Can you just clear something up for me. This is probably a myth but i've been told that low reps will build strength but if you want more size your better off with the high reps. Im more interested in looking bigger then building a lot of strength

Cristi has hit the nail on the head.

Size & strength go hand in hand.

Fair enough if you primary aim is mass but mass has to be functional to some extent. It's hard to gain strength or size and not the other too.

Not only this but some strength training will be a shock to the body which in itself may help it to grow. It'll also help bone, tendon & joint health/strength too.

'Nothing works for ever'.

Imo strength & mass training should be cycled for maximal benefits. Whether that be every 8 weeks, every few weeks or even weekly (probaly not ideal but you get the idea). Normally if something is working then stick with it but if you've stalled then sometimes something at the other end of the spectrum is often welcome.

Ascending pyramids may be an idea increasing weight as you decrease reps. So say you start at 12 x 40KG > 10 x 50KG > 8 x 60KG > 6 x 70KG etc. Best of both and is what I'm currently doing.
 
Size doesn't always = strength though. :)

Volume builds size really more than anything else, but that does not mean a few sets of lots of reps, it's a balance between % load of your 1RM x 4-6 reps x # of sets for volume.

Strength can be huge without size, and that's high number of sets, but low reps (1-3 max) and is more about stimulating CNS function and high twitch fibers.

Maintenance is medium volume with medium intensity work outs.

Conditioning is low-medium volume but using HIT principles.

This is a general rule - clearly, some training programs can develop both hypertrophy and strength together, but for your body to do that it needs a LOT of nutrition, and clever training. DC, (A)GVT and FST-7 etc... type of training are very good at delivering both - but analysing those programs they are very advanced and challenging and 90% of the effort is done in the kitchen (or in pill form if you want to listen to that thread in GD :rolleyes: )

There's no 1 size fits all - it's very individual and very centric on your lifestyle and training mentality.
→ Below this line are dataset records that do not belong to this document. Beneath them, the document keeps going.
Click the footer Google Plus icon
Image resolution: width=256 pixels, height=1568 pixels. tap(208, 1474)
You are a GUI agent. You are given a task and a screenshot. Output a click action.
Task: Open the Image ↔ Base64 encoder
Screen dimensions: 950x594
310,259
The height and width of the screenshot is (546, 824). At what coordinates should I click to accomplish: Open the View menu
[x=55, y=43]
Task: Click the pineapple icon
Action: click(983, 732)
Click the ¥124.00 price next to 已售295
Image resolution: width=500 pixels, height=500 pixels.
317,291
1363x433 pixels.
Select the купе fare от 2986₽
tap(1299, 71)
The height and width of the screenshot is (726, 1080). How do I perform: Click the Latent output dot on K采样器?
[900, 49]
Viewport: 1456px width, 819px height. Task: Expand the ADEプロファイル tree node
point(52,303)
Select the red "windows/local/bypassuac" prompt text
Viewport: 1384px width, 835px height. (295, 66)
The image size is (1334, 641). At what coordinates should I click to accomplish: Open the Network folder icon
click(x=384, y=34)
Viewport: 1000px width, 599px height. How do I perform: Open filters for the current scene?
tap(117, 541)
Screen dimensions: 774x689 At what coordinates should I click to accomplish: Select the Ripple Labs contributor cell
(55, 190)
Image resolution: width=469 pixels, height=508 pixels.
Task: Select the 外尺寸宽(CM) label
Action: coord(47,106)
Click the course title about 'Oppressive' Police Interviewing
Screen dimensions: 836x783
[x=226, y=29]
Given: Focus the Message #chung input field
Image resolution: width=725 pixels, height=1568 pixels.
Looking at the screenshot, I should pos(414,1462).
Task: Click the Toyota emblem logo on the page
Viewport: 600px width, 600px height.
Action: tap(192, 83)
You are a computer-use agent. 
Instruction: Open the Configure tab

Mixing HIT principles (and I don't mean HIIT), with volume in different training routines can yield great results - but takes a lot of preparation and intuition.
 
Does he look good? :/ Not to me :p Most of the girls I know that like him like his facial features rather than his body. Fortunately my GF doesn't like skinny men \o/
 
He looks hot. Hotter than anyone here. Sorry :P
:rolleyes:
So volume builds mass? So lifting lighter weights but a high rep is ideal?

No, well, you can't just pick up 5KG DB's and sit there pressing them for hours on end. The same principles apply that always have. Correct load, correct repetitions, correct intensity and correct volume all build mass. Not volume alone.
 
:rolleyes:


No, well, you can't just pick up 5KG DB's and sit there pressing them for hours on end. The same principles apply that always have. Correct load, correct repetitions, correct intensity and correct volume all build mass. Not volume alone.

Don't bother ;)

Ant :cool:
 
No, well, you can't just pick up 5KG DB's and sit there pressing them for hours on end. The same principles apply that always have. Correct load, correct repetitions, correct intensity and correct volume all build mass. Not volume alone.

Indeed.

BP's physique really isn't impressive at all, certainly not for someone who has the time and ability to train as he does. ANYONE, and I mean anyone can achieve his physique. However for you and I it would take more dedication and hard work than him as we have our lives to live etc.. at the same time.

Then again low BF physiques aren't my bag, but getting there wouldn't be tough - I'd just be upset at losing a lot of size as he's very very slim in that film.


Anyway we're going off track.

OP, if you want that physique, it's 90% done in the kitchen, so be sure to follow his diet, and of course do his training if it's real (which I doubt it is).